Syl, looking slick (and wicked)
I said bayyyybeee…your dresses too short!
It’s Syl Johnson kids.
The one, the only, blues wailing, soul singing, harmonica wrassling, Sock It To Me man, running the route between Mississippi and Chitown, and like he said, your dresses too short (though I’m having a hard time seeing his point of view).
A few weeks ago I dropped Mr. Johnson’s name in reference to an excellent cover version of one of his best tunes, the mighty ‘Is It because I’m Black’, as offered by one Ken Boothe, reggae singer extraordinaire. Mr Boothe will be featured in this space, laying down that very same song in a few short weeks (during Funky16Corners all-Jamaican week, really…).
Syl Johnson is one of those cats, that despite being a dependable R&B hitmaker for almost 20 years, starting out with Chicago’s storied Twinight imprint, and then moving on to even more fine work in the hallowed Memphian halls of the Hi label (home to the right Rev. Green – “Al” to his friends – Anne Peebles and Willie Mitchell among others).
As I said, he erupted from Mississippi, and crash landed in Chicago in the late 50’s, working for legends like Magic Sam (the cat that makes me wish I had a blues blog on the side), Junior Wells and Billy Boy “I Wish You Would” Arnold, before making it into the studio with the laconic (some would say somnolent), and highly influential blues giant Jimmy Reed.
He started laying down his own wax for Federal that same year, making a number of 45s for that label into 1962.
Between ’62, and ’67 when he made his first sides for Twinight he recorded for a few small labels.
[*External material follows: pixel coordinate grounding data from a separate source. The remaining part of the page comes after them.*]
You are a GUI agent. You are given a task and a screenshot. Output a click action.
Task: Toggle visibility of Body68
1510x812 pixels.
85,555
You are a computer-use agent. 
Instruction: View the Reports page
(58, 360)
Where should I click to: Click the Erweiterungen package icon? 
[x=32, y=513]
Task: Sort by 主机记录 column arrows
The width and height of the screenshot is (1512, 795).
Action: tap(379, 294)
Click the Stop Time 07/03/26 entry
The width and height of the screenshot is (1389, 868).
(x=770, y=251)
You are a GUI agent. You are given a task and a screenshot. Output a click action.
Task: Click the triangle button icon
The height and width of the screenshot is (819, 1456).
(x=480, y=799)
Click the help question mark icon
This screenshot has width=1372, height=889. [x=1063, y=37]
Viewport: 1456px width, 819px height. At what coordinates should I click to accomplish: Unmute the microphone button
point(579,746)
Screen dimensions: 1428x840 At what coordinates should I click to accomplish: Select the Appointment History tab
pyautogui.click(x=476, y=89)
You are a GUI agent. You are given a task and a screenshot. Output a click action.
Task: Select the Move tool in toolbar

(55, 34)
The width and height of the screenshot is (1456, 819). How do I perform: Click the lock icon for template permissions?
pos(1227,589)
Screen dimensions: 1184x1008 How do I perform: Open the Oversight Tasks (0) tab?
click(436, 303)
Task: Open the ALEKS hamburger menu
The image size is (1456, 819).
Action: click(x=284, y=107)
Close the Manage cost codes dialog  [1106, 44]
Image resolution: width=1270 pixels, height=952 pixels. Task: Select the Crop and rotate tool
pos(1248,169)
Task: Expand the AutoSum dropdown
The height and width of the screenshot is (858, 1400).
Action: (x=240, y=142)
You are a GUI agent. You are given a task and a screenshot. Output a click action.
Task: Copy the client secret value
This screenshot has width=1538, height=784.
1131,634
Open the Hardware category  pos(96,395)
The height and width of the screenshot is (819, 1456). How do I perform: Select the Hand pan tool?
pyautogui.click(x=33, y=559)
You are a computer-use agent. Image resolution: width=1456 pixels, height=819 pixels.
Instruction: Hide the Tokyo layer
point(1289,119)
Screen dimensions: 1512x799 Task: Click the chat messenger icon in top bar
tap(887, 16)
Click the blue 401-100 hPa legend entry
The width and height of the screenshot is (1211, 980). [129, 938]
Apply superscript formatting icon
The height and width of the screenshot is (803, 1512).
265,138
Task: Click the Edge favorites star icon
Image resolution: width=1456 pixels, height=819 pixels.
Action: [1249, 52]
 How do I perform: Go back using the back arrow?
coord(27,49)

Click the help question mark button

He had one of his biggest hits right out of the gate with ‘Come On Sock It To Me’, his very first single for Twinight. An outstanding example of rough-edged sock soul, it can also be found in its non-vocal form on the Shama label as played by Syl’s backing band The Deacons (featuring Syl’s brother Jimmy on guitar). It’s a nice slice of mid-60’s organ bashing and remains rather affordable (at least the last time I checked). The Deacons version – ‘Sock It To Me’ hit the R&B Top 40 in December of 1968, just a month after ‘Dresses Too Short’ did the very same thing.
‘Dresses Too Short’, a similarly savage entry into the Big Book of Fine Chicago Soul Sides, though committed to wax in the Windy City, sounds as if Syl dragged the gang back down below the Mason-Dixon line for the session. The drums, they snap, the gee-tar, she twangs, the organ grinds and the horns sound like they wafted in on a strong wind from McLemore Ave. It’s a lively take on, if I may borrow a phrase from Mr. Lou Courtney – “chick check’n” – and sounds like the sound produced by a hot room full of funky butts, cheap wine and Continental suits.
That’s a PARTY son!
When Syl, who wails mightily starts going on about how,
You’re looking good
You’re looking so good, now
When you sock it to me
Rock it to me one more time
I can’t stand it
I’m going out of my mind
I said BAYYYBEEEE
You wear your dresses too short!
You’re there in the room with him, reaching up to mop the sweat from his brow, so his vision of such a fine, fine woman should not be in any way obscured.
The flip side, ‘I Can Take Care of Business’ is a very tasty soul ballad that incorporates a bit of Syl’s blues past.
Very nice 45 indeed.
NOTE: This, otherwise known as the regularly scheduled Friday post, is going up tonight on account of I got some bidness to take care of on the morrow. I’ll be back on Monday with a week of some high quality New Orleans sounds, including a new installment of Funky16Corners Radio.